One in 30 rape suspects is convicted
According to new government statistics, fewer than one rape victim in 30 can expect to see their attacker brought to justice.
The report, published by the Ministry of Justice, the Home Office and the Office for National Statistics, is the first government overview of sexual offending in the UK.
Up to half a million people are victims of sex crimes each year, but only a small proportion are reported to the police - and even fewer result in a conviction.
Under-reporting of sex crimes
Despite the scale of sex offending, the bulk of it continues to go unreported to the police, the health services and other agencies due to the unwillingness of victims to speak out.
Although 90 percent of rape victims claimed that they knew their attacker, only 15 percent reported them to the police.
"Frequently cited reasons for not reporting the crime were that it was 'embarrassing'...the incident was 'too trivial' or that they saw it as a 'private/family matter and not police business,'" the report says.
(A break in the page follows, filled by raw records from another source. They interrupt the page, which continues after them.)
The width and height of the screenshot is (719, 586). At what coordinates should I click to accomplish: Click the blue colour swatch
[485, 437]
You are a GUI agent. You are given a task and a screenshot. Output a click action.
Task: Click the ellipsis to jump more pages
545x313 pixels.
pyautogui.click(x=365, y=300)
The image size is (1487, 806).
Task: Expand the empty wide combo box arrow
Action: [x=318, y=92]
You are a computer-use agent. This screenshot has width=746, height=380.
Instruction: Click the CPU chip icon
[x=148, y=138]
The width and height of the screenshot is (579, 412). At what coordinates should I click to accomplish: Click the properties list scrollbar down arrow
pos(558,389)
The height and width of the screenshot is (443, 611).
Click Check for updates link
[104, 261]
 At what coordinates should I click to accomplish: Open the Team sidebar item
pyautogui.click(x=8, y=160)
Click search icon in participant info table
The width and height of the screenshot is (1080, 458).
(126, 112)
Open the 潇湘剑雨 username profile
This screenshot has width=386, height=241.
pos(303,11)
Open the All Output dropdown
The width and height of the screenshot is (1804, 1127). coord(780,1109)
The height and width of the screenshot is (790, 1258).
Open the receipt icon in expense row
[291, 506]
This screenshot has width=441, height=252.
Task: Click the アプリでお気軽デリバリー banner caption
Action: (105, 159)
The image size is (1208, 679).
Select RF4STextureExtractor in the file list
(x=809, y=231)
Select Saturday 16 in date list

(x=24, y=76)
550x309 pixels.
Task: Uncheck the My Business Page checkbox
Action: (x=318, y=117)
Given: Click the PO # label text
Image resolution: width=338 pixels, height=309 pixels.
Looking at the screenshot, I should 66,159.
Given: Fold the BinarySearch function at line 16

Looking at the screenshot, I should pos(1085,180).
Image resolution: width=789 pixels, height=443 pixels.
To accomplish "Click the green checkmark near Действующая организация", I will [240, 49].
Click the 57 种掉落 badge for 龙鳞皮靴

Politicians and campaigners are said to be appalled by the "dreadful" findings in the report. A spokeswoman for Rape Crisis said, "...women know that they would have to put themselves through a system which is very traumatic and are likely to come out at the other end with no justice."
Javed Khan, chief executive of Victim Support, built on this theme. "Much more needs to be done to encourage rape victims to report incidents - such as promoting high-quality support services to help victims move on with their lives and ensuring that we shift the rape 'blame culture' from victims to offenders."
Cultural shift needed to tackle rape crisis
The taboo nature of being a victim of a sex crime and the reluctance to report a sex offence are both critical factors. As the Jimmy Savile scandal has shown, perpetrators are often shielded from capture and punishment by victims' shame and fear of being disbelieved. This is no less relevant for a partner, family member or so-called friend.
Changes in police and legal procedure are much needed, but there is also a cultural issue underpinning the problem. Britain is not India, but its approach to the successful prosecution of sex crimes still leaves a lot to be desired.